Une Affaire d’Infanticide à Lille en 1888 – Episode 6
Dans l’épisode précédent :
La déposition de Paul Vankelst, le fils de la propriétaire, révélait les mauvais traitements que Victor faisait subir à sa fille. Une reconstitution minutieuse des événements avait été réalisée sur les lieux du crime. Le juge ne perdait pas espoir de résoudre l’énigme des vêtements de la petite Madeleine et ordonnait des investigations. Victor Soetens persistait à nier catégoriquement avoir déshabillé sa fille avant de la tuer.
Nous étions le vendredi 29 juin.
La reconstitution avait eu lieu le matin même.
Afin d’en savoir plus sur son emploi du temps les 24 et 25 juin, le juge décida d’interroger à nouveau l’inculpé.
Faites moi connaître l’emploi de votre temps pendant la journée du dimanche 24 juin et la journée du 25, jusqu’à votre retour à Lille
Ainsi que je vous ai fait connaître, le dimanche 24 juin courant, vers huit heures et demie, neuf heures du matin, je suis parti pour Courtrai par le chemin de fer avec les cinq francs que j’avais obtenus en engageant les fournitures de cordonnerie de mon patron, le sieur Dassonville, chez le cordonnier Roy, sur la place des Reignaux.
De Courtrai je me suis rendu à Heestert pour y satisfaire à la convocation qui m’avait été adressée par le bourgmestre de cette commune, au sujet de la milice, ayant eu au tirage le N°51. Comme ce jour là était un dimanche je suis allé trouver son secrétaire qui m’a dit d’attendre jusqu’au lendemain matin et m’a procuré un logement à la maison communale pour la nuit.
Le lendemain je suis parti pour Courtrai, d’après l’indication qui m’avait été donnée par le secrétaire du bourgmestre et je suis allé trouver Le Cre de Courtrai. Là on m’a dit que je devais aller plus tard à Bruges pour y passer le conseil, mais que je pouvais attendre jusqu’au cinq juillet. Alors je suis reparti vers neuf heures du matin pour Lille où je suis arrivé vers trois heures et demie, après avoir fait la route à pied, vous savez qu’à mon arrivée dans mon domicile j’ai été arrêté sans avoir vu ma femme.
Vous n’avez donc pas été à Pittem voir vos tantes, ainsi que la belle tante chez laquelle vous aviez annoncé à votre femme devoir placer votre enfant ?
Non, mes tantes sont mortes, quant à ma belle tante Henriette Vanmoecle, je n’ai pas eu le temps d’aller la voir. Je suppose qu’elle existe toujours, mais il y a trois ans que je n’en ai plus eu de nouvelles.

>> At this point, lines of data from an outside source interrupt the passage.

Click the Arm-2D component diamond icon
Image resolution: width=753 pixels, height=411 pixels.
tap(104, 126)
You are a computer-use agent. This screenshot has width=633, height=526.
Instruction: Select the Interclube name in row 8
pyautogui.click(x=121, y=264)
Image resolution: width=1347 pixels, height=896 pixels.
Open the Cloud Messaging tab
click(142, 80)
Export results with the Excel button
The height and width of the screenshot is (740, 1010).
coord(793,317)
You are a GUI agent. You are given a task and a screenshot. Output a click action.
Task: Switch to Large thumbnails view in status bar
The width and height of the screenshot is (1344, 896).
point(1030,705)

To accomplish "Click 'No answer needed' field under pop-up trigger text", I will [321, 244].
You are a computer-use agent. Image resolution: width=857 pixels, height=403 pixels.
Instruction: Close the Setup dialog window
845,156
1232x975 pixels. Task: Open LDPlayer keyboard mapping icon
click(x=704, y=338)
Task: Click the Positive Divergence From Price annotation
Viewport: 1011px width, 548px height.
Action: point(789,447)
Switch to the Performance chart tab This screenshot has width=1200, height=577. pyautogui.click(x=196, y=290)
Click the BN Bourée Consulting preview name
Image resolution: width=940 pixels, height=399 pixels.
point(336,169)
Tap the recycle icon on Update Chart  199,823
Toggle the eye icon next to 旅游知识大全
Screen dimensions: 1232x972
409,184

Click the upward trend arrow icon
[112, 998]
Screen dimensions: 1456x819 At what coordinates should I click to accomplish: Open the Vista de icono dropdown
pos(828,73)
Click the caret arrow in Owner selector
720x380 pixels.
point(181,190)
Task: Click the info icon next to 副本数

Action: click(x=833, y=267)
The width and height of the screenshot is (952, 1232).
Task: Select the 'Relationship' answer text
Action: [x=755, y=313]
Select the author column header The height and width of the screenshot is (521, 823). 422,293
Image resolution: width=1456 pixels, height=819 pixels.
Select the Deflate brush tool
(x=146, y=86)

Persistez-vous à soutenir que vous n’avez pas dépouillé votre enfant de ses vêtements quand vous l’avez jeté à l’eau ?
Je soutiens énergiquement que je lui ai laissé ses vêtements sur le corps. Je suppose que l’enfant après avoir été définitivement abandonné par moi, ne sera pas tombé complètement dans l’eau et que peut-être alors quelque rodeur passant par là, l’aura dépouillé de ses vêtements et rejeté ensuite dans la rigole.
Quant à moi je n’aurais jamais le cœur de la mettre toute nue, car au contraire pendant le temps que j’étais resté assis au bord de la rigole, à l’endroit que je vous ai montré ce matin, avec ma petite une heure et demie environ, j’avais bien pris la précaution de la couvrir avec le châle de laine noire pour qu’elle ne prit pas froid.
Tant de sollicitude me parait bien extraordinaire et cela semble peu s’accorder avec l’acte que vous avez commis ?
C’est vrai, mais c’étaient les bras qui agissaient et non pas le cœur.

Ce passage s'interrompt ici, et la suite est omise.